Imaginy Niall

  ~Imagin Niall~


Właśnie dowiedziałaś się, że jesteś w ciąży. Wszystko wskazywało na to, że za dziewięć miesięcy ty zostaniesz mamą, a Niall tatą. Niedawno wzięliście ślub i jesteście szczęśliwym, świeżym, kochającym się małżeństwem, któremu nic więcej do szczęścia nie trzeba tylko miłości. Pojechałaś do domu oznajmić mężowi o dziecku. On zaczął płakać ze szczęścia, jak to miał w zwyczaju. Wziął cię na ręce i zaczął całować. Postanowiliście powiadomić swoich bliskich, więc zaprosiliście na za trzy dni wszystkich, którzy powinni wiedzieć. Obdzwoniliście waszych rodziców, rodzeństwo, a także przyjaciół. Przygotowaliście małe menu, iż Niall stwierdził, że na pewno wszyscy będą głodni, a ucztować będą zapewne cały boży dzień. Przygotowania do dnia oznajmienia tak cudnych informacji szły pełną parą. Pomimo że to zwykłe przyjęcie chcieliście żeby było idealnie. Tak się też stało. Nadszedł dzień odwiedzin bliskich. Wszyscy wpadli do domu w tym samym czasie, nikogo nie zabrakło. Zasiedliście do stołu, lecz Niall wstał z kieliszkiem pełnym białego wina i zaczął przemawiać:
-Moi drodzy, tak wiem to do mnie nie podobne, zebraliśmy się tu żebyście wy nasi najbliżsi dowiedzieli się rzeczy najpiękniejszej dotychczas. Otóż [T.I] jest w ciąży i za dziewięć miesięcy spodziewamy się mieć małego dzieciaczka. Także wznieśmy toast za przyszłość.
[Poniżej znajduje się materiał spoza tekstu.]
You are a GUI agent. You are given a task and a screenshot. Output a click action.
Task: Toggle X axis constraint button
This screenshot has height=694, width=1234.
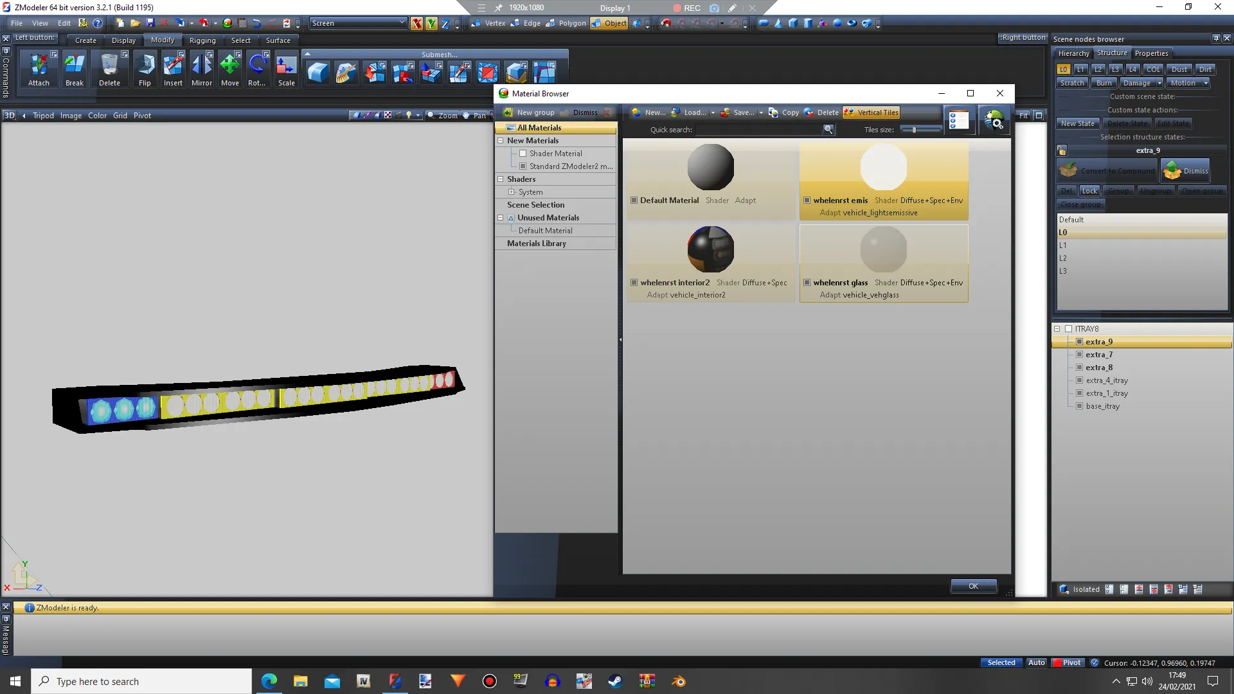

Wszyscy podnieśli kieliszki w górę i upili łyczek. Nagle Liam zerwał się i także zaczął mówić:
-No dobrze, skoro jesteśmy tu wszyscy razem i już napawamy się szczęściem naszych nowożeńców to ja też wam coś oznajmię. Nie będzie to byle co, nie, nie. Także, a więc chciałem powiedzieć, że Danielle także jest w ciąży, od dokładnie trzech tygodni. Przynajmniej tak powiedział lekarz. Wznieśmy toast za dwa dzieciątka, które ubarwią nasze życie.
Wszyscy byli naprawdę szczęśliwi. Przyjęcie się udało, a ty z Niall’em po zakończeniu sprzątania udaliście się do sypialni na małe „co nie co”.
Po pięciu miesiącach udaliście się na usg by dowiedzieć się czy waszym dzieckiem będzie chłopiec czy dziewczynka. Po serii badań udało się stwierdzić, że to bliźniaki. Byliście przeszczęśliwi i od razu po powrocie do domu zaczęliście projektować pokoje swoich dzieci. Oczywiście nie obyło się od obdzwonienia wszystkich i uświadomienia ich o nadchodzącym rodzeństwie.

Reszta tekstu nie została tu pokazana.